Stored items from a collection:
•••

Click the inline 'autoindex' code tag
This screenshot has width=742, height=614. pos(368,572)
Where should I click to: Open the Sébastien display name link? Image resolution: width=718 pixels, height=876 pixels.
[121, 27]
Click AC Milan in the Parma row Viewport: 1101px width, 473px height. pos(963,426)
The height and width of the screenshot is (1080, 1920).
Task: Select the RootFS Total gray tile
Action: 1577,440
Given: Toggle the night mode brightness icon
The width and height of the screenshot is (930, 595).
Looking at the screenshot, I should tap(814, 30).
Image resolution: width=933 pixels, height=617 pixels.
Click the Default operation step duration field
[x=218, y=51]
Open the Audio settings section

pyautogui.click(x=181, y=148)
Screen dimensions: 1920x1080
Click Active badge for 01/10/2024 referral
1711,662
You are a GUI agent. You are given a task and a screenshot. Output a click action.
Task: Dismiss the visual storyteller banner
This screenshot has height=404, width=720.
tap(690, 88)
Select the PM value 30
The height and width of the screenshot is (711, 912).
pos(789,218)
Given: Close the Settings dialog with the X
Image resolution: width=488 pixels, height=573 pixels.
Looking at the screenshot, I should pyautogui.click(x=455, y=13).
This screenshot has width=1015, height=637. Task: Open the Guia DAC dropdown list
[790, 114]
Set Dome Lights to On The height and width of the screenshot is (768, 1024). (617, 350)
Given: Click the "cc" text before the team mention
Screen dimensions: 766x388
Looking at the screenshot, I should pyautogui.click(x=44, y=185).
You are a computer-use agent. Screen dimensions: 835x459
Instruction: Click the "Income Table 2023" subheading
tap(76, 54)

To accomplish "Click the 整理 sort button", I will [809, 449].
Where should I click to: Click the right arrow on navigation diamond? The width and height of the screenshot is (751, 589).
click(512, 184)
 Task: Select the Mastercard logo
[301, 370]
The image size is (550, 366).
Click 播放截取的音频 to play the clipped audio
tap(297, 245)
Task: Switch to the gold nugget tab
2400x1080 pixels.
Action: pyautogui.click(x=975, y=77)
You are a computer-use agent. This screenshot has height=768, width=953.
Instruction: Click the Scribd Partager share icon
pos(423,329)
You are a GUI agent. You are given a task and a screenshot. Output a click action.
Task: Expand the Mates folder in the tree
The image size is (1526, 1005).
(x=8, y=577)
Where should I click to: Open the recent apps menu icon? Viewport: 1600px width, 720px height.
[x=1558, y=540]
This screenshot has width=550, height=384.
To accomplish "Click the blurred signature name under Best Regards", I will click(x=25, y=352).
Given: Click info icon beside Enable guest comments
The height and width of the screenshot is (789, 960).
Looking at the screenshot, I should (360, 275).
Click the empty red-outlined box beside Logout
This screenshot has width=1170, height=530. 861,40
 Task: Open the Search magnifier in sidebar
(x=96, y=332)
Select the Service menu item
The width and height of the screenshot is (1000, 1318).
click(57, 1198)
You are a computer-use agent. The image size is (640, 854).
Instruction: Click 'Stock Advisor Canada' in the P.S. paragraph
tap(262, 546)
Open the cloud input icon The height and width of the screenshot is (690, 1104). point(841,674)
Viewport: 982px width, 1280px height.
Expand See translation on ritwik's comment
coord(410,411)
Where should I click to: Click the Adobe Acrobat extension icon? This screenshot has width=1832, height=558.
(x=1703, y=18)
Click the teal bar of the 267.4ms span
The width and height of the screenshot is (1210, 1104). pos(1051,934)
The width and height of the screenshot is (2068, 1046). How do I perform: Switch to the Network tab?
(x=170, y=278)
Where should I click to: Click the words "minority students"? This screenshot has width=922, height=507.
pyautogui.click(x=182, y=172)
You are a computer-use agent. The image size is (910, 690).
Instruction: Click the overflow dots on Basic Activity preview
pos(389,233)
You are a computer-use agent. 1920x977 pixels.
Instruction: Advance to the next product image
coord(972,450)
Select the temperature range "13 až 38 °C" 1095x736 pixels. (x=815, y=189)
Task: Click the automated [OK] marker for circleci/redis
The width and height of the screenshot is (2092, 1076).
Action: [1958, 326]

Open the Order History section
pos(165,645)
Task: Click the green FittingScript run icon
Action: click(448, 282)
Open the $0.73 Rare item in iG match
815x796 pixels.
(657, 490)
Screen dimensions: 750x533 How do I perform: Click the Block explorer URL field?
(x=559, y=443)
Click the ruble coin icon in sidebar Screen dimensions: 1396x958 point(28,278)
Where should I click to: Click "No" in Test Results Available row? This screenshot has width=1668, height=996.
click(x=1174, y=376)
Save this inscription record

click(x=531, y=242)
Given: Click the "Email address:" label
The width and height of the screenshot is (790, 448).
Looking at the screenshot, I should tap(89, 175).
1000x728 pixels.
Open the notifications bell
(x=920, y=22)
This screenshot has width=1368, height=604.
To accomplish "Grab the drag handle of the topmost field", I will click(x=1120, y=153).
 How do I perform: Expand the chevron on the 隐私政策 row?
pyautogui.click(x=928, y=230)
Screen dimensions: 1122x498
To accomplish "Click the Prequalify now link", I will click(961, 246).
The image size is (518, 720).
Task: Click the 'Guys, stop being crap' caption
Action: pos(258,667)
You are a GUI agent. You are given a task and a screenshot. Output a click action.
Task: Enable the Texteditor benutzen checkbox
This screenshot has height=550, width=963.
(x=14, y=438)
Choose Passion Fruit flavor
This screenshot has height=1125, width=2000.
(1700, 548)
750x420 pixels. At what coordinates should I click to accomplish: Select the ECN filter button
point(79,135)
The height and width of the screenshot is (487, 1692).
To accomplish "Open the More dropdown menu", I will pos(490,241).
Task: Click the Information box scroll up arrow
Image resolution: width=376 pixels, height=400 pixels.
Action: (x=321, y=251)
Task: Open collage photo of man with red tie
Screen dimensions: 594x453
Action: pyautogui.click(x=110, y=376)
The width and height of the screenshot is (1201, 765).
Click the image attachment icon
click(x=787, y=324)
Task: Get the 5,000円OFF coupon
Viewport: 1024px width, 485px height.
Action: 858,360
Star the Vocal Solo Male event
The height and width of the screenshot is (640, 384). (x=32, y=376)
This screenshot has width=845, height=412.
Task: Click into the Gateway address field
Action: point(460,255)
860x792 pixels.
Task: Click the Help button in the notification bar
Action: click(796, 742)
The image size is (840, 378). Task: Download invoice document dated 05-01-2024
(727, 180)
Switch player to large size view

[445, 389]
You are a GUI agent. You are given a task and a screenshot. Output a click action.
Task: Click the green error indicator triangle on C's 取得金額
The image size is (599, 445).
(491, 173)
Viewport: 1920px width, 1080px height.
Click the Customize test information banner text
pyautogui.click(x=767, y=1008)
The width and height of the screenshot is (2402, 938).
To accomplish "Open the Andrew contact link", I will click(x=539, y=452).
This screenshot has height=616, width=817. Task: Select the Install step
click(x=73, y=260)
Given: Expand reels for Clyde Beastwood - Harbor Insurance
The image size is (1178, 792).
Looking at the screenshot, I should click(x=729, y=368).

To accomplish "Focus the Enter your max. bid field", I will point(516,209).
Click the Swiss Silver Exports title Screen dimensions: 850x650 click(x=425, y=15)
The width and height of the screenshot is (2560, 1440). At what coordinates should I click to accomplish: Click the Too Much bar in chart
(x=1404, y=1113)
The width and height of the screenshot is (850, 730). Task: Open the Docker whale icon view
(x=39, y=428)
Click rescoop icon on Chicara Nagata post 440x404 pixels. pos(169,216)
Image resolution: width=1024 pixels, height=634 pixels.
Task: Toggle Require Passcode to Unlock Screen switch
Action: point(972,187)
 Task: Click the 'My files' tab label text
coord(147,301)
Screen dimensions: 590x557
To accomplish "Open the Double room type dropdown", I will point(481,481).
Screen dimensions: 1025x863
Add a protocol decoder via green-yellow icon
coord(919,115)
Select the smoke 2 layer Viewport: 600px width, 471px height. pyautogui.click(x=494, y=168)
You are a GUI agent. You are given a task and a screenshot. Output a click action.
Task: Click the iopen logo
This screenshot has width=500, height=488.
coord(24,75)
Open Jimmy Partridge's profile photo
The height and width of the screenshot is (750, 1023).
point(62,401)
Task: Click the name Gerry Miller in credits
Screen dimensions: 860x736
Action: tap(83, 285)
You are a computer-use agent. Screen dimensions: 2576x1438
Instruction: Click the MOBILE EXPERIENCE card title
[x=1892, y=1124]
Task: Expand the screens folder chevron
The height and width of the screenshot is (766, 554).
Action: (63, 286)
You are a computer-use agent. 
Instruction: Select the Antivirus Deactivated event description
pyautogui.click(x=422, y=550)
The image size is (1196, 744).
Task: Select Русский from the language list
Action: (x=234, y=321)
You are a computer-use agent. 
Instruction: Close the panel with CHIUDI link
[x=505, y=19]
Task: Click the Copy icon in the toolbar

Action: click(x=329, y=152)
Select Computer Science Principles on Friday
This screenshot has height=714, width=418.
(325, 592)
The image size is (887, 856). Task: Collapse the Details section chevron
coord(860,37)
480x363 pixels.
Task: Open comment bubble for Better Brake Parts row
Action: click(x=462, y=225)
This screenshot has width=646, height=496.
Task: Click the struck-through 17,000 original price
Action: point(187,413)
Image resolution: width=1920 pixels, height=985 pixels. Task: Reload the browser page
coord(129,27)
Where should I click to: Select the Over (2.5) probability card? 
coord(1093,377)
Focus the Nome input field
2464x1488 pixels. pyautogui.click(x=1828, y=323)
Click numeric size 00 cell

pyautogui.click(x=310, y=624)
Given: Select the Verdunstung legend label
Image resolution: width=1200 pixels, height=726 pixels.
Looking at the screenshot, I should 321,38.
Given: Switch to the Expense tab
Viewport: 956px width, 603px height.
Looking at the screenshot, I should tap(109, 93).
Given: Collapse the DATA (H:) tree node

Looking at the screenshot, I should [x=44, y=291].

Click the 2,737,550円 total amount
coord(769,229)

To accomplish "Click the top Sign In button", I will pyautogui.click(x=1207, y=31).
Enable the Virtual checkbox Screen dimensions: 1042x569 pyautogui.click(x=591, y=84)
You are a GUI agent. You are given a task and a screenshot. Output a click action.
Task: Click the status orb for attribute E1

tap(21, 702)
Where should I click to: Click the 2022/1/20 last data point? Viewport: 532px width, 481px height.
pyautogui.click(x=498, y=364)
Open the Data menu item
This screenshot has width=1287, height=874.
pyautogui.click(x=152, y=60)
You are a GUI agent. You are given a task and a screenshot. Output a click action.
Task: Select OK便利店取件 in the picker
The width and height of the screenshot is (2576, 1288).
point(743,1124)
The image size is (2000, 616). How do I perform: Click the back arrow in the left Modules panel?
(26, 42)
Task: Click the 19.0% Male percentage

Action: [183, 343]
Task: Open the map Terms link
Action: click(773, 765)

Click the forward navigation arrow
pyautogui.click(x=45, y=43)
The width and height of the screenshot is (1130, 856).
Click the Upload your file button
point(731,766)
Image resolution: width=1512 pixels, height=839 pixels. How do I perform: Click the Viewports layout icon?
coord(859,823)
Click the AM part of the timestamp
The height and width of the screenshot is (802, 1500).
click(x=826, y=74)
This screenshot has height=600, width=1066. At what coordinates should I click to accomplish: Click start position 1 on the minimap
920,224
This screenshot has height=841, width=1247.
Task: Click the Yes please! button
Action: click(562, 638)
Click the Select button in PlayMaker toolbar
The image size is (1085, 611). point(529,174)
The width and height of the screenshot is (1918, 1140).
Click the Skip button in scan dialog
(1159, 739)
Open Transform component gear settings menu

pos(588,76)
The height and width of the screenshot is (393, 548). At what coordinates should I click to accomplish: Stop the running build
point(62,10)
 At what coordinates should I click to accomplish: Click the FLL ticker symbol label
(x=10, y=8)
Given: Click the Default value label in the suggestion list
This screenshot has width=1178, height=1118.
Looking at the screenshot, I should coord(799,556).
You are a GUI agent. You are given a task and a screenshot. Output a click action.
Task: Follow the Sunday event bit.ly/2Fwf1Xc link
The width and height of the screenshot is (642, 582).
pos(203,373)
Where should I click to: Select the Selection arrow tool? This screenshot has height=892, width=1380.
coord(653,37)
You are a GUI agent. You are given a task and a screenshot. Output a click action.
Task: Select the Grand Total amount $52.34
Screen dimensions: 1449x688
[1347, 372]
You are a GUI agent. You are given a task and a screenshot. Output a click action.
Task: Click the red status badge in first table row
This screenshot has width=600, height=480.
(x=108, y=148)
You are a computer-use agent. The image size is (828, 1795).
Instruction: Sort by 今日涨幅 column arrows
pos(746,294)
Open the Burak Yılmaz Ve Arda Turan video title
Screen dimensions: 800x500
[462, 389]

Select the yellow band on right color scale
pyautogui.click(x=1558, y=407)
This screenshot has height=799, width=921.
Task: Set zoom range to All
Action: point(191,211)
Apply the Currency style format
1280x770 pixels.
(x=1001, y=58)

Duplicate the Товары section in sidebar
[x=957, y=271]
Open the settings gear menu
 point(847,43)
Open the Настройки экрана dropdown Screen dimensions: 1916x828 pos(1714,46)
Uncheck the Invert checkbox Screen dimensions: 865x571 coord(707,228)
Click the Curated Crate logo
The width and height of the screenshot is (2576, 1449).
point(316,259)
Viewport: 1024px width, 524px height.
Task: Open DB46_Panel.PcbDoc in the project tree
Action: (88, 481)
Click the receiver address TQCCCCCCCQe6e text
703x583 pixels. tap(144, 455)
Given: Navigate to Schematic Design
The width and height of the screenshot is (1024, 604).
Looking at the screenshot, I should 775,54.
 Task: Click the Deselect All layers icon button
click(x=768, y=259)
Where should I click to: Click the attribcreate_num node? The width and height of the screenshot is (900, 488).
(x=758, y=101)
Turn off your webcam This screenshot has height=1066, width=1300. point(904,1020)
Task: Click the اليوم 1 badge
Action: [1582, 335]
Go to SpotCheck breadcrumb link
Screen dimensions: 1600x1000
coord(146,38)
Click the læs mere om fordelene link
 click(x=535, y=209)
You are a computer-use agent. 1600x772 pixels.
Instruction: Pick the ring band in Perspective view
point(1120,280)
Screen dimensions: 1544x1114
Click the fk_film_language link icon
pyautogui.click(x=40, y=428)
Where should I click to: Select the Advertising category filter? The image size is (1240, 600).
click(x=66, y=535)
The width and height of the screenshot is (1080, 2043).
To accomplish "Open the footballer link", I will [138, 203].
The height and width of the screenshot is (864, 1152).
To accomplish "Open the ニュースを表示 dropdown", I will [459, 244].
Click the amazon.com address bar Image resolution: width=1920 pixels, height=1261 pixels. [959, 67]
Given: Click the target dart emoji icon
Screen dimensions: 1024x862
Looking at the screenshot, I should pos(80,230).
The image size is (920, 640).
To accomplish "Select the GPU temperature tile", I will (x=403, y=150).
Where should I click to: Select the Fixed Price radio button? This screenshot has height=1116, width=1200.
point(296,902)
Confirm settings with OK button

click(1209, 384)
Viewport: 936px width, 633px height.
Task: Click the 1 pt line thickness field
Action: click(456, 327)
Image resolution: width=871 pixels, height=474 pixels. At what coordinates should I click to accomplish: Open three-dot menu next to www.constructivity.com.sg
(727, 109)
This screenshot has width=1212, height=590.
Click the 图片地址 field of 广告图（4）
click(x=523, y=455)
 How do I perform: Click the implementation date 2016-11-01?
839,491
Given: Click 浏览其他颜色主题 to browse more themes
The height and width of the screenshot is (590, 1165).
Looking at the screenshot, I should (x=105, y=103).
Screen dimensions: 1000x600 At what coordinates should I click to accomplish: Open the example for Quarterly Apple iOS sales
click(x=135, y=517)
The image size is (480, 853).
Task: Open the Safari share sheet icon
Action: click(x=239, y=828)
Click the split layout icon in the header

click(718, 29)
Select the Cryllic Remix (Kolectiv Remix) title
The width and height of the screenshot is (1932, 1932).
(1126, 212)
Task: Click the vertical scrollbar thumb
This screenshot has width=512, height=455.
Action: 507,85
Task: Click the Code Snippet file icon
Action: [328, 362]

•••

Scan the entries above for the string "Enable", and copy every line where it turns up.

▸ **TASK SOLUTION**
Given: Click info icon beside Enable guest comments
Task: Enable the Texteditor benutzen checkbox
Enable the Virtual checkbox Screen dimensions: 1042x569 pyautogui.click(x=591, y=84)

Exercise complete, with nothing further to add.